その【正当な理由】は大きく2つあります。
①「本人の承諾」があった場合
②「法律上秘密事項を告げる義務がある(裁判の証人・税務署の質問検査)」場合
となります。
そのため、今回は裁判の証人として法律上秘密事項を告げる義務があるため、秘密を漏らしても問題ない。ということになります。
そのため、答えは【正しい】となります。
④の解説:誤り
【問題文】
宅地建物取引業者は、調査の結果判明した法第35条第1項各号に掲げる事項であっても、売主が秘密にすることを希望した場合は、買主に対して説明しなくてもよい。

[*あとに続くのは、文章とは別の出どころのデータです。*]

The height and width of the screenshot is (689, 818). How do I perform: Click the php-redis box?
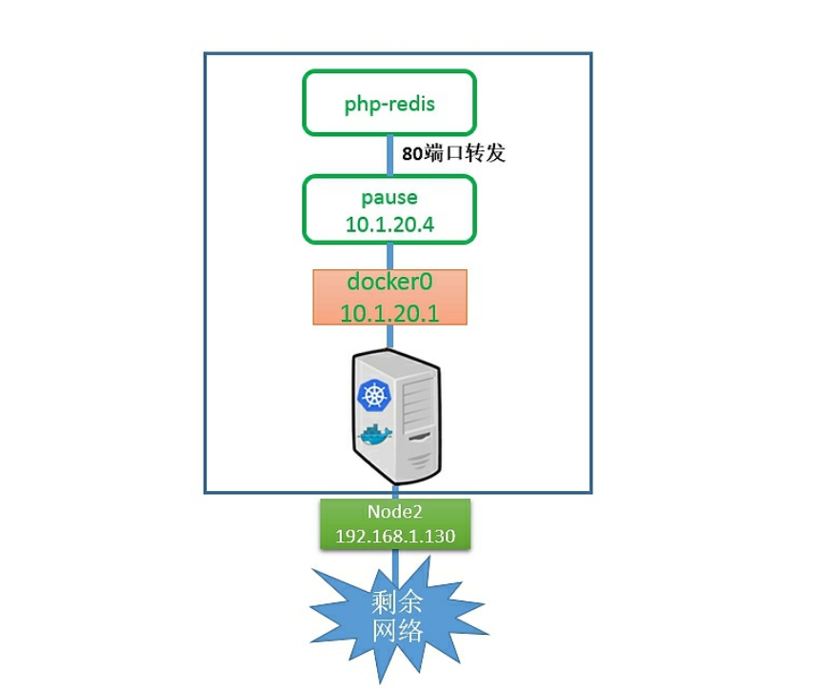pyautogui.click(x=389, y=102)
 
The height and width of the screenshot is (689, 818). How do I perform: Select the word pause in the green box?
pyautogui.click(x=389, y=198)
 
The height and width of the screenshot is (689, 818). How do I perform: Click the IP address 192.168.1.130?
pyautogui.click(x=394, y=536)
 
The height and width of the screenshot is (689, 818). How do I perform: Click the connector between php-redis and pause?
pyautogui.click(x=389, y=152)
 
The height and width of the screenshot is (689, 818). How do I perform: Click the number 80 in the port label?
pyautogui.click(x=411, y=152)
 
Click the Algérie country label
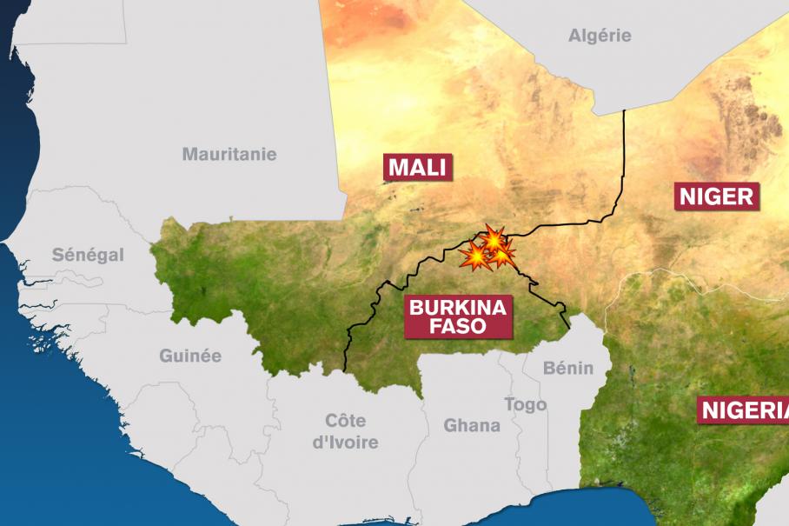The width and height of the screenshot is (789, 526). coord(600,36)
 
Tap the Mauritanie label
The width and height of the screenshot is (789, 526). coord(229,154)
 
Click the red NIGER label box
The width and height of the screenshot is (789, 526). coord(717,196)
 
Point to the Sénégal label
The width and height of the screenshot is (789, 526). coord(88,255)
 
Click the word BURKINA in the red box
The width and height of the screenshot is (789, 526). coord(458,307)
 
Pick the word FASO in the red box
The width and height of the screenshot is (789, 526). coord(458,327)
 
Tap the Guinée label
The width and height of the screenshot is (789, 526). coord(190,356)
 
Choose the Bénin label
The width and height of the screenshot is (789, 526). coord(567,368)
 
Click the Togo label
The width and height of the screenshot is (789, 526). coord(526,404)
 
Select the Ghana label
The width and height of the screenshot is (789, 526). coord(472,425)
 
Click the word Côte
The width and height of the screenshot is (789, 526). coord(345,422)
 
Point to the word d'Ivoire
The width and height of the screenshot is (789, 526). coord(345,443)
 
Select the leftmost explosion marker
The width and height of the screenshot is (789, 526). coord(475,256)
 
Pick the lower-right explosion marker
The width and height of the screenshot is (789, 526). coord(502,254)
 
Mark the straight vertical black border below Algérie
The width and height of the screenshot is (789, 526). coord(625,156)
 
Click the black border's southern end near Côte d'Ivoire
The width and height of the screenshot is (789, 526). coord(346,370)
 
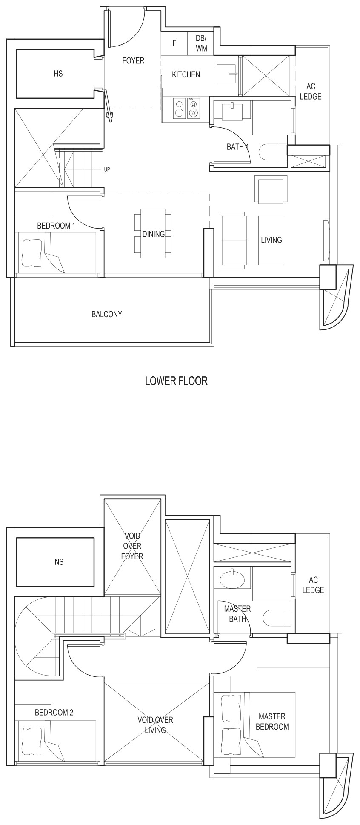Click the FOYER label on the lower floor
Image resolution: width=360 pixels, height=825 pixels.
tap(133, 61)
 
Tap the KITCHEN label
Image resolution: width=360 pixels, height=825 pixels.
tap(186, 74)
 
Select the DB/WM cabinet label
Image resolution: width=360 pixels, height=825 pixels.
tap(201, 43)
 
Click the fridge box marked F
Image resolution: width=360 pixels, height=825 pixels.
tap(174, 43)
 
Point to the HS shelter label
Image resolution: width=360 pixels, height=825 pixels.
tap(58, 74)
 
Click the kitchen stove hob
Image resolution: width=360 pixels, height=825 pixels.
tap(187, 108)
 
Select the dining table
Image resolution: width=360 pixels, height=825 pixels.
tap(153, 233)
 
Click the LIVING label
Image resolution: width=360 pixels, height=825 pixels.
tap(271, 240)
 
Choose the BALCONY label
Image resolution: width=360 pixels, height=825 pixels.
tap(106, 315)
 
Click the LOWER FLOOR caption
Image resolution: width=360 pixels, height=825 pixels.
tap(176, 381)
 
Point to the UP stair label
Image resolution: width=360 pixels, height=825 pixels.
tap(107, 169)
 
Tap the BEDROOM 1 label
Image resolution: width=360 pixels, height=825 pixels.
tap(56, 226)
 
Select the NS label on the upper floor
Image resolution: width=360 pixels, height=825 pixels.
tap(59, 562)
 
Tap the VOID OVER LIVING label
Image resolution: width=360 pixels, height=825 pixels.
tap(155, 725)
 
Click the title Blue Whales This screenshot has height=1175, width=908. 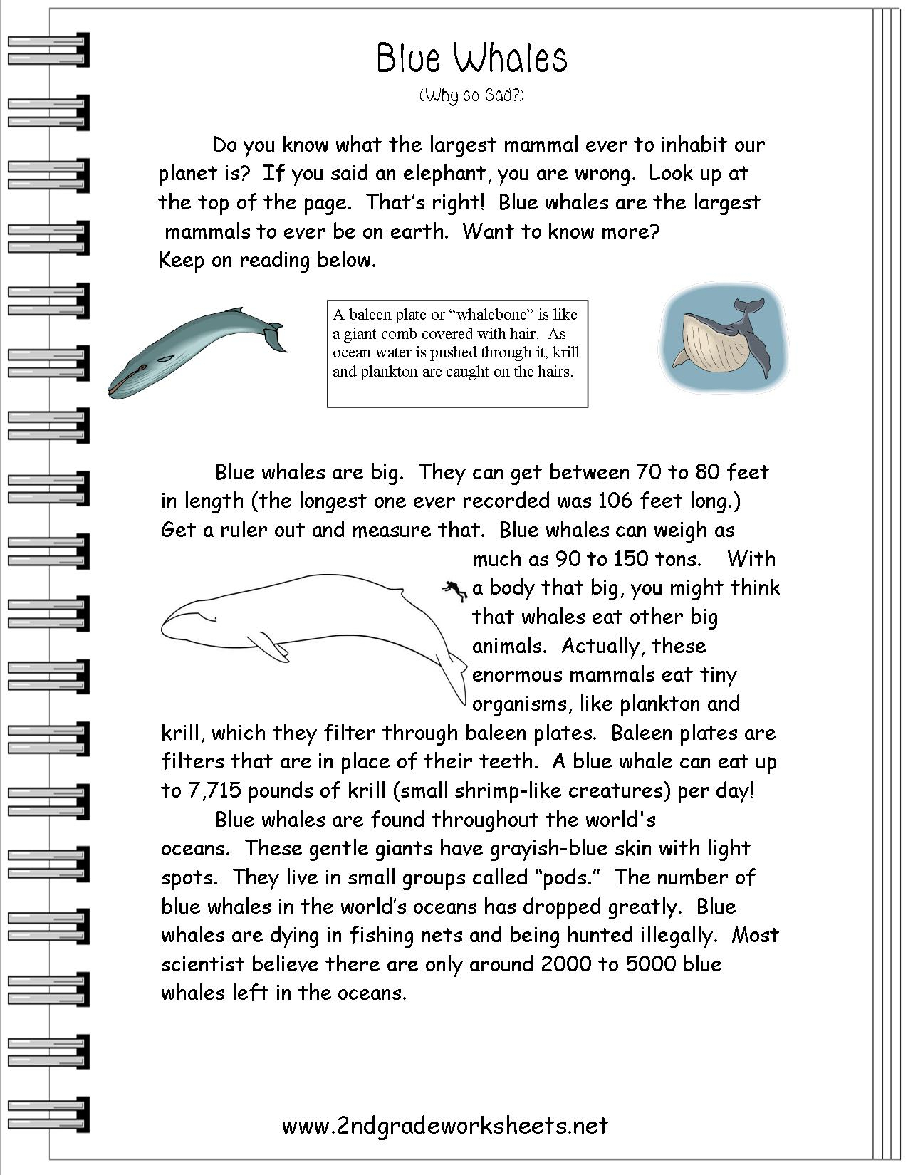(471, 58)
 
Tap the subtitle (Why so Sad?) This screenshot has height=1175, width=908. (471, 95)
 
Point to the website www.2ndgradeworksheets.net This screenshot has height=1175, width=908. (445, 1125)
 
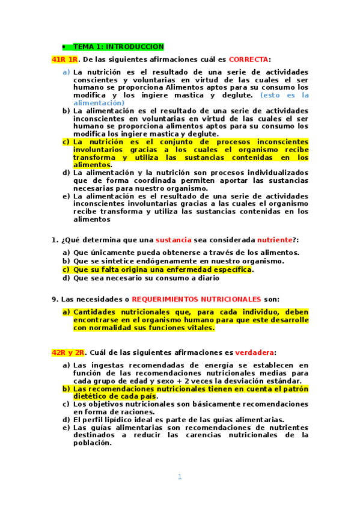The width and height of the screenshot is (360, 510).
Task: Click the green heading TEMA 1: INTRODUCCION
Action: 118,47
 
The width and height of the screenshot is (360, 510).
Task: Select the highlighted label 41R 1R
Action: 65,60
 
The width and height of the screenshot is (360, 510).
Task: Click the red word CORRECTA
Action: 248,60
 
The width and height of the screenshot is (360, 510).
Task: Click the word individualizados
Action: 276,173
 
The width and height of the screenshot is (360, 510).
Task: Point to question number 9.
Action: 55,299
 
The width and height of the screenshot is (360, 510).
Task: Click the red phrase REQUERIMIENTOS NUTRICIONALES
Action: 197,299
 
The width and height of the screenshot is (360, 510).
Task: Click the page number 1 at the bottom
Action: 179,477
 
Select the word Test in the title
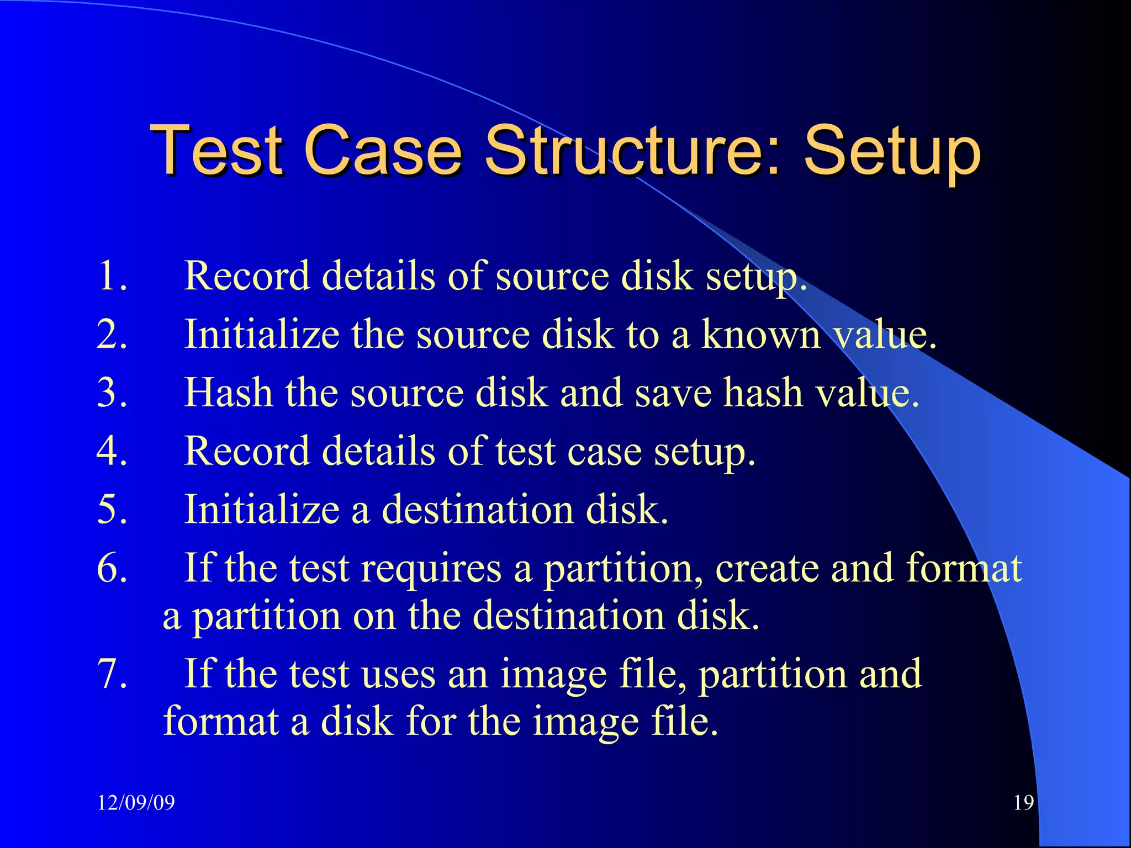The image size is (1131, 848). (x=216, y=150)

重要事項説明書の記載事項というのは、買主の売買を判断するための大切な内容です。
それを秘密にすることができたら、なんのための重要事項説明書?となりますよね。
重要事項説明書の意味を理解していれば、とんでもない話なので、常識的に考えれば簡単ですね。
なので、答えは【誤り】です。
<まとめ 正解:3>
①は、常識問題です。
②は、常識問題です。
③は、常識問題です。
④は、常識問題です。
少し考えれば、どれも簡単に答えることが出来る問題でした。